# Parameter Estimation

Parameter Estimation using parmest requires a Pyomo model, experimental data which defines multiple scenarios, and a list of parameter names (thetas) to estimate. parmest uses PySP [PyomoBookII] to solve a two-stage stochastic programming problem, where the experimental data is used to create a scenario tree. The objective function needs to be written in PySP form with the Pyomo Expression for first stage cost (named “FirstStageCost”) set to zero and the Pyomo Expression for second stage cost (named “SecondStageCost”) defined as the deviation between the model and the observations (typically defined as the sum of squared deviation between model values and observed values).

If the Pyomo model is not formatted as a two-stage stochastic programming problem in this format, the user can supply a custom function to use as the second stage cost and the Pyomo model will be modified within parmest to match the specifications required by PySP. The PySP callback function is also defined within parmest. The callback function returns a populated and initialized model for each scenario.

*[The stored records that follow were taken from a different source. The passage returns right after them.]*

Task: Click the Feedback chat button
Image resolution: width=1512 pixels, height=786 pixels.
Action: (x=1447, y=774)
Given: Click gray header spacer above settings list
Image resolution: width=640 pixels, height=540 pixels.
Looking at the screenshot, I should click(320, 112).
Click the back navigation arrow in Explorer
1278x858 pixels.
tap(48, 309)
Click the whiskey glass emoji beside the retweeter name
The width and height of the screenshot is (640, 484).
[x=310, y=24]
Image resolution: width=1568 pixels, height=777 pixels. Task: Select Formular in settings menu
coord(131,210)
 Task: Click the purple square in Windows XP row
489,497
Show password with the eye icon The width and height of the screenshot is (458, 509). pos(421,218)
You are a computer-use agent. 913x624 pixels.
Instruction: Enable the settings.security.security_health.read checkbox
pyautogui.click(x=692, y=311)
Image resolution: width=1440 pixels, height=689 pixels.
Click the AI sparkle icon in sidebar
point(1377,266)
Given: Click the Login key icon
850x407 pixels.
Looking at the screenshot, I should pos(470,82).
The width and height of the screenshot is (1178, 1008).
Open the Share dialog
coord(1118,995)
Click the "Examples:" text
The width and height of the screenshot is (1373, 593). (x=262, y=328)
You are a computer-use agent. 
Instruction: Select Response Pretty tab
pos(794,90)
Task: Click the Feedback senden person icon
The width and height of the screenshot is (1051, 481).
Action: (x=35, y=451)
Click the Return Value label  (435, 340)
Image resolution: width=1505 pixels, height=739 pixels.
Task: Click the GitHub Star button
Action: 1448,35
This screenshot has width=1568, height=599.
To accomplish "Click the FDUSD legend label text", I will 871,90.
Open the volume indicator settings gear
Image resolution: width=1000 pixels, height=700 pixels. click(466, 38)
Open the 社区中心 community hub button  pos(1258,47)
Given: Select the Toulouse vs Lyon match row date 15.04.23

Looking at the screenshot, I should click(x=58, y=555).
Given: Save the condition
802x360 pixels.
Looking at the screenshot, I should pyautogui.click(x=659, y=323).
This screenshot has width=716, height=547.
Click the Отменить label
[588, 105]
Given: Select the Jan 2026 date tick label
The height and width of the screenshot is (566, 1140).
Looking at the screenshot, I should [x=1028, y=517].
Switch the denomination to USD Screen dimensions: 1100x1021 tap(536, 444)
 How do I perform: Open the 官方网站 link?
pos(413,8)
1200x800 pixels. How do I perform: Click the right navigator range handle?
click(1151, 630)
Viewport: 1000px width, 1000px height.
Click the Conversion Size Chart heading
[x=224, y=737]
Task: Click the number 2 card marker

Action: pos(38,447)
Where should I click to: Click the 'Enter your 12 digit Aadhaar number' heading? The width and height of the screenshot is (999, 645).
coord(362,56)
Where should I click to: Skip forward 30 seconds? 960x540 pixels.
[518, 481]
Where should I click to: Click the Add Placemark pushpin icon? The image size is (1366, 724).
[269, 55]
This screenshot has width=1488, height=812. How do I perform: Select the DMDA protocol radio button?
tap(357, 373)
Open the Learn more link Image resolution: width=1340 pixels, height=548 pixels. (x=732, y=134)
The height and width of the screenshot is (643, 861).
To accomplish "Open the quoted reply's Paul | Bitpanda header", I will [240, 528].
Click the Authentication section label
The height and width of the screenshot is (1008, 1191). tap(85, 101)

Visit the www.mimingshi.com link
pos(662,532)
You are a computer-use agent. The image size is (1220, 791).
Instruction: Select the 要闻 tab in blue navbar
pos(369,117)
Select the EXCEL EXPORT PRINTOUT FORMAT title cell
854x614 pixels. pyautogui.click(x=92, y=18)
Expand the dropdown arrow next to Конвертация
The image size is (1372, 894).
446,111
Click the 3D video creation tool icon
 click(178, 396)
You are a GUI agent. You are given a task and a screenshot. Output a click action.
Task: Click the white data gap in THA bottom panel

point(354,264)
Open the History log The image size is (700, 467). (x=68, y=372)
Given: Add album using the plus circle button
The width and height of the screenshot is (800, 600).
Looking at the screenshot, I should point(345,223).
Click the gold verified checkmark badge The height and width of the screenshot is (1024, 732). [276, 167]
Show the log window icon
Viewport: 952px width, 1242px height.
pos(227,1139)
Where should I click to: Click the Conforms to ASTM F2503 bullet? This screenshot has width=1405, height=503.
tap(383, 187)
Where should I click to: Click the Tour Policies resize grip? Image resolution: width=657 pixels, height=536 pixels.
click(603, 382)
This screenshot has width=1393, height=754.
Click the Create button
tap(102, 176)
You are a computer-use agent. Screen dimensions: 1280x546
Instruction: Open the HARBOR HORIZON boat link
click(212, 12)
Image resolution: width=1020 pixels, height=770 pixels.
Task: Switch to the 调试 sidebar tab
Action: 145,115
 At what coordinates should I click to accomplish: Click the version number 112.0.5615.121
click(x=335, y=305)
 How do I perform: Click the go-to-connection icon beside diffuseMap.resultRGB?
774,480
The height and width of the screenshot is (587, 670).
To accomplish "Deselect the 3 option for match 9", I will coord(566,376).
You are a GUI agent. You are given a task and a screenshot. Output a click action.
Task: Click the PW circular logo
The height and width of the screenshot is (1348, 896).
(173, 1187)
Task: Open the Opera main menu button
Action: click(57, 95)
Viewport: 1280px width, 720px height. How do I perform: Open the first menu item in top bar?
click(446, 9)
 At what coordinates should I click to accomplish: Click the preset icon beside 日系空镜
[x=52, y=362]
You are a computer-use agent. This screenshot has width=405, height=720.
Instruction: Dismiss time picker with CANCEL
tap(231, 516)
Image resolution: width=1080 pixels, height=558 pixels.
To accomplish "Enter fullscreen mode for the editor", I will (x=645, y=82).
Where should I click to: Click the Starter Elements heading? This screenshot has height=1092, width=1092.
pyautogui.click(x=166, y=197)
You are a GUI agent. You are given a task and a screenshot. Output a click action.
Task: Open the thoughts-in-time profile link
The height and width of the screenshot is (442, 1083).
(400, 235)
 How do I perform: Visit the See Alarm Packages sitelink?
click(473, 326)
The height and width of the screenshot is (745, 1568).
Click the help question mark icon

To use parmest, the user creates a `Estimator`

object
which includes the following methods:

`theta_est` |
Parameter estimation using all scenarios in the data |

`theta_est_bootstrap` |
Parameter estimation using bootstrap resampling of the data |

`theta_est_leaveNout` |
Parameter estimation where N data points are left out of each sample |

`objective_at_theta` |
Objective value for each theta |

`confidence_region_test` |
Confidence region test to determine if theta values are within a rectangular, multivariate normal, or Gaussian kernel density distribution for a range of alpha values |

`likelihood_ratio_test` |
Likelihood ratio test to identify theta values within a confidence region using the \(\chi^2\) distribution |

`leaveNout_bootstrap_test` |
Leave-N-out bootstrap test to compare theta values where N data points are left out to a bootstrap analysis using the remaining data, results indicate if theta is within a confidence region determined by the bootstrap analysis |

Additional functions are available in parmest to group data, plot results, and fit distributions to theta values.

`group_data` |
Group data by scenario |

`pairwise_plot` |
Plot pairwise relationship for theta values, and optionally alpha-level confidence intervals and objective value contours |

`grouped_boxplot` |
Plot a grouped boxplot to compare two datasets |

`grouped_violinplot` |
Plot a grouped violinplot to compare two datasets |

`fit_rect_dist` |
Fit an alpha-level rectangular distribution to theta values |

`fit_mvn_dist` |
Fit a multivariate normal distribution to theta values |

`fit_kde_dist` |
Fit a Gaussian kernel-density distribution to theta values |

A `Estimator`

object can be
created using the following code. A description of each argument is
listed below. Examples are provided in the Examples
Section.

```
>>> import pyomo.contrib.parmest.parmest as parmest
>>> pest = parmest.Estimator(model_function, data, theta_names, objective_function)
```

Optionally, solver options can be supplied, e.g.,

```
>>> solver_options = {"max_iter": 6000}
>>> pest = parmest.Estimator(model_function, data, theta_names, objective_function, solver_options)
```

## Model function

The first argument is a function which uses data for a single scenario to return a populated and initialized Pyomo model for that scenario. Parameters that the user would like to estimate must be defined as variables (Pyomo Var). The variables can be fixed (parmest unfixes variables that will be estimated). The model does not have to be specifically written for parmest. That is, parmest can modify the objective for PySP, see Objective function below.

## Data

The second argument is the data which will be used to populate the Pyomo model. Supported data formats include:

**Pandas Dataframe**where each row is a separate scenario and column names refer to observed quantities. Pandas DataFrames are easily stored and read in from csv, excel, or databases, or created directly in Python.**List of dictionaries**where each entry in the list is a separate scenario and the keys (or nested keys) refer to observed quantities. Dictionaries are often preferred over DataFrames when using static and time series data. Dictionaries are easily stored and read in from json or yaml files, or created directly in Python.**List of json file names**where each entry in the list contains a json file name for a separate scenario. This format is recommended when using large datasets in parallel computing.

The data must be compatible with the model function that returns a populated and initialized Pyomo model for a single scenario. Data can include multiple entries per variable (time series and/or duplicate sensors). This information can be included in custom objective functions, see Objective function below.

## Theta names

The third argument is a list of variable names that the user wants to estimate. The list contains strings with Var names from the Pyomo model.

## Objective function

The fourth argument is an optional argument which defines the optimization objective function to use in parameter estimation. If no objective function is specified, the Pyomo model is used “as is” and should be defined with “FirstStageCost” and “SecondStageCost” expressions that are used to build an objective for PySP. If the Pyomo model is not written as a two stage stochastic programming problem in this format, and/or if the user wants to use an objective that is different than the original model, a custom objective function can be defined for parameter estimation. The objective function arguments include model and data and the objective function returns a Pyomo expression which is used to define “SecondStageCost”. The objective function can be used to customize data points and weights that are used in parameter estimation.